BGP-4 was rushed into production use on the Internet because of the
exponential growth of routing tables and the increase of memory and
CPU utilization required by BGP. As such, migration issues that
normally would have stalled deployment were cast aside in favor of
pragmatic and intelligent deployment of BGP-4 by network operators.
There was much discussion about creating "route exploders" which
would enumerate individual class-based networks of CIDR allocations
to BGP-3 speaking routers, however a cursory examination showed that
this would vastly hasten the requirement for more CPU and memory
resources for these older implementations. There would be no way
internal to BGP to differentiate between known used networks and the
unused portions of the CIDR allocation.
The migration path chosen by the majority of the operators was known
as "CIDR, default, or die!"
To test BGP-4 operation, a virtual "shadow" Internet was created by
linking Alternet, Ebone, ICM, and cisco over GRE based tunnels.
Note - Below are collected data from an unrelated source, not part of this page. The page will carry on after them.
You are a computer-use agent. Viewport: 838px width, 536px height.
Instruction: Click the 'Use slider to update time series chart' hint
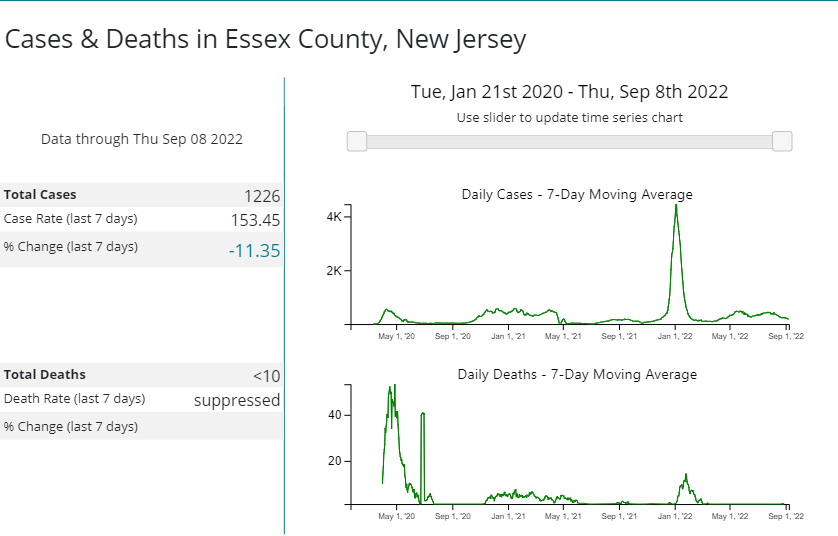[x=569, y=118]
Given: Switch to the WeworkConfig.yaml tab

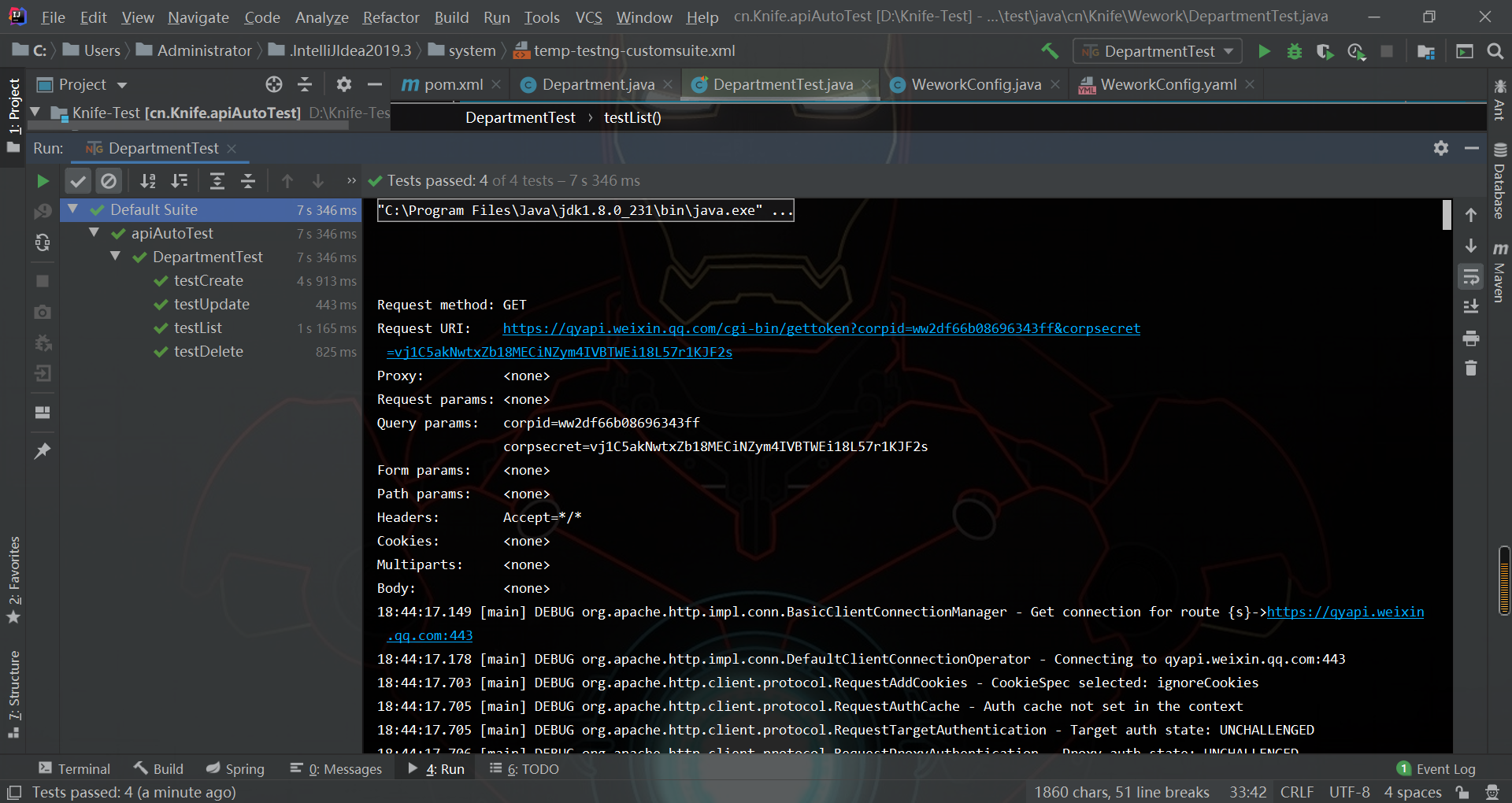Looking at the screenshot, I should (1167, 85).

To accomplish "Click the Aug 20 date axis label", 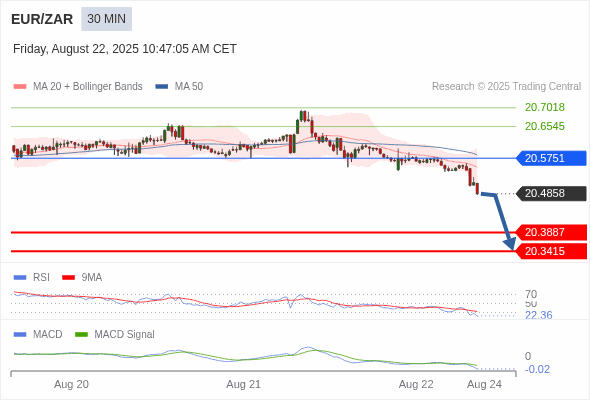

Experimentation was done with actual live routing information by
establishing BGP version 3 connections with the production networks
at those sites. This allowed extensive regression testing before
deploying BGP-4 on production equipment.
After testing on the shadow network, BGP-4 implementations were
deployed on the production equipment at those sites. BGP-4 capable
routers negotiated BGP-4 connections and interoperated with other
sites by speaking BGP-3. Several test aggregate routes were injected
into this network in addition to class-based networks for
compatibility with BGP-3 speakers.
At this point, the shadow-Internet was re-chartered as an
"operational experience" network. tunnel connections were
established with most major transit service operators so that
operators could gain some understanding of how the introduction of
aggregate networks would affect routing.
After being satisfied with the initial deployment of BGP-4, a number
of sites chose to withdraw their class-based advertisements and rely
only on their CIDR aggregate advertisements. This provided
motivation for transit providers who had not migrated to either do
so, accept a default route, or lose connectivity to several popular
destinations.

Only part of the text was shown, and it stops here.